→ **課題**
開成中学の硬貨の組み合わせの問題を紹介する文章について、最後の文の後から続きを書いてもらえますか。

→ **文章**
####################
こんにちは。中学受験算数ナビゲーターの滝澤です。
早速ですが前回の続きです。前回は開成中学のこの問題をご紹介しました。
問題です
十野くんは1円硬貨と5円硬貨と10円硬貨をそれぞれたくさん持っています。また、五十川くんは1円硬貨と5円硬貨と10円硬貨と50円硬貨を、百山くんは1円硬貨と5円硬貨と10円硬貨と50円硬貨と100円硬貨を、それぞれたくさん持っています。
たとえば、十野くんが20円を支払うとき、硬貨の組み合わせは次の9通りです。
このとき、10円硬貨の枚数に着目すると、
1+3+5=9=3×3
となっていることがわかります。
(1) 十野くんが70円を支払うとき、硬貨の組み合わせは何通りありますか。また、五十川くんが70円を支払うとき、硬貨の組み合わせは何通りありますか。
(2) 百山くんが170円を支払うとき、硬貨の組み合わせは何通りありますか。
####################
→ **記録一覧**

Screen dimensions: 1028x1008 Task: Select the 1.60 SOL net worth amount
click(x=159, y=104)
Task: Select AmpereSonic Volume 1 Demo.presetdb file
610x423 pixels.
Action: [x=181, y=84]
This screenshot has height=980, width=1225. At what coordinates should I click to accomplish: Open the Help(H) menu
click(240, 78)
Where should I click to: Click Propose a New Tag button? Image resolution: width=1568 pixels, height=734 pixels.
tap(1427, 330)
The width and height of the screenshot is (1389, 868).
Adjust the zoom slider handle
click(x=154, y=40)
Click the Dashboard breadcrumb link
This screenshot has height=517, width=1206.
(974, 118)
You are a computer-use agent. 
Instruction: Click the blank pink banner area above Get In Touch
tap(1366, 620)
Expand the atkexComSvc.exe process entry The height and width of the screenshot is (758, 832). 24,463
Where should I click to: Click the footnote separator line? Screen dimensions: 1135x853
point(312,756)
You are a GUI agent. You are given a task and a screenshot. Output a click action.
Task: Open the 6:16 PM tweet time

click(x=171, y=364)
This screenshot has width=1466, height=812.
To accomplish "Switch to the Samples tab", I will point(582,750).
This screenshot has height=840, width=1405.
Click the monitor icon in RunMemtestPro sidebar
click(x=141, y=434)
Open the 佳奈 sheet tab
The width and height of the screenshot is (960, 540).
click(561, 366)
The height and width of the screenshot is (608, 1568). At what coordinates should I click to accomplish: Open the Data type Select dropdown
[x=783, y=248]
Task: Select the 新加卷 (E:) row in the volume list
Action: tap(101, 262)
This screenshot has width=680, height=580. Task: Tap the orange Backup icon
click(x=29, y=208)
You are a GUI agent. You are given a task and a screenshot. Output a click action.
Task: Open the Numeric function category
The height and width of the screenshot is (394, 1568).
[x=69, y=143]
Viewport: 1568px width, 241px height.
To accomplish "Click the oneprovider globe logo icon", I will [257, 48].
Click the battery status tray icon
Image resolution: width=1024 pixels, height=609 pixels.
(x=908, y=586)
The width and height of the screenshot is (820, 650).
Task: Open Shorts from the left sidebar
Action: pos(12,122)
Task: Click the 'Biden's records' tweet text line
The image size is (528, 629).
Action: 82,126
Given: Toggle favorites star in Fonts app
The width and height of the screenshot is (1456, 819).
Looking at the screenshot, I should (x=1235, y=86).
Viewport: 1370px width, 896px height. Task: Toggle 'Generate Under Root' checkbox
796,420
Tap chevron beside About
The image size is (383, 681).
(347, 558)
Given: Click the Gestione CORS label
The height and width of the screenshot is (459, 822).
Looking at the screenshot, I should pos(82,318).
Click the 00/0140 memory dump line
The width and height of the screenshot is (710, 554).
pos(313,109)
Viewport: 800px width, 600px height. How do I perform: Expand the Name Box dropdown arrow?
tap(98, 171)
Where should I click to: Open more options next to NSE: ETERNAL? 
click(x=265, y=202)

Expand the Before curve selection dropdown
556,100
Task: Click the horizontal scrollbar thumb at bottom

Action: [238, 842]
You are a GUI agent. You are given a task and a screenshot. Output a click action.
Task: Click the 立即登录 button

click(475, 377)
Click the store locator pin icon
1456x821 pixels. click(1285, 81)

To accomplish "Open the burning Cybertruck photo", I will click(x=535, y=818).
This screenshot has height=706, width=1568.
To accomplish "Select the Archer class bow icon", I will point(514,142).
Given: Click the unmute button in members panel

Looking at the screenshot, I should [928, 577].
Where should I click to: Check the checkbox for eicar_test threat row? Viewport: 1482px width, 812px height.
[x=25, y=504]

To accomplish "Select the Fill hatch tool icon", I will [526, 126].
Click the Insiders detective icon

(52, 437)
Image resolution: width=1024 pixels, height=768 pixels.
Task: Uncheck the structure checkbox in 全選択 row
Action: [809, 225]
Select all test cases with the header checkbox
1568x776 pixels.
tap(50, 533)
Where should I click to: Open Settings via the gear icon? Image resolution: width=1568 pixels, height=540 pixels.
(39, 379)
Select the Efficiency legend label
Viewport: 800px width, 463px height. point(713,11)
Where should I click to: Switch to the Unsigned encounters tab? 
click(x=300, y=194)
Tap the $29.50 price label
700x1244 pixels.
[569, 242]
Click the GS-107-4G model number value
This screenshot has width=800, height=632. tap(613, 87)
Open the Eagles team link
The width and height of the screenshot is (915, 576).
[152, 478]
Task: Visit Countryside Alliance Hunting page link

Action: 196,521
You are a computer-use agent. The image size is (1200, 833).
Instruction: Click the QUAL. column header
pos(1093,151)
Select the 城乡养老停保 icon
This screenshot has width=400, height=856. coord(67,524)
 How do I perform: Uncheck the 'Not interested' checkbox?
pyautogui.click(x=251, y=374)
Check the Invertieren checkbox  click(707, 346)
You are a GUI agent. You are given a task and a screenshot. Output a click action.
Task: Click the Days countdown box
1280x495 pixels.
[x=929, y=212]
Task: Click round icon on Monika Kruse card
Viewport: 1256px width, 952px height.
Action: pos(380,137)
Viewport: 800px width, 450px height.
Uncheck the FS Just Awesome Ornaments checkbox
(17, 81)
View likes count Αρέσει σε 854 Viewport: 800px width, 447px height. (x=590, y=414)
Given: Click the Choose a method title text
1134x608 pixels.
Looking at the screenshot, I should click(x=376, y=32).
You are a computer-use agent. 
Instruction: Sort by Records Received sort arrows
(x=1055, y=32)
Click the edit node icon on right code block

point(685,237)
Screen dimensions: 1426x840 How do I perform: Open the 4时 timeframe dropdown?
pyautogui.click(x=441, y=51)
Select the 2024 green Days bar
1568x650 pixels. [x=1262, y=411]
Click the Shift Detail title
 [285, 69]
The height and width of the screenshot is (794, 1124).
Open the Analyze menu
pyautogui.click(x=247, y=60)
####################
→ **課題の解答**
(3) ある金額を百山くんが支払うとき、硬貨の組み合わせは 875 通りあります。その金額を五十川くんが支払うとき、硬貨の組み合わせは何通りありますか。また、そのような金額のうち、最も小さいものと最も大きいものを答えなさい。
(2011 開成)
前回の記事で(1)を解説しましたので、今回はこの問題の(2)から解説していきましょう。
第2回のテーマは「解き方なんかない!」です。
わかるとは「分かる」であり「解る」である。
「何通りありますか。」という問題は場合の数と言われる単元の問題です。この単元の問題で、最も重要な考え方は、「問題を分解すべし」という考え方です。
考えてみれば、「わかる」という言葉を漢字にすると「分かる」とも「解る」とも書きますよね。
「わかる」=「分解」なんだなあとわかります。
場合の数では、「~の場合 ★通り」「~の場合 □通り」……などのように様々な場合(パターン)に分けて考える解き方を知っておきましょう。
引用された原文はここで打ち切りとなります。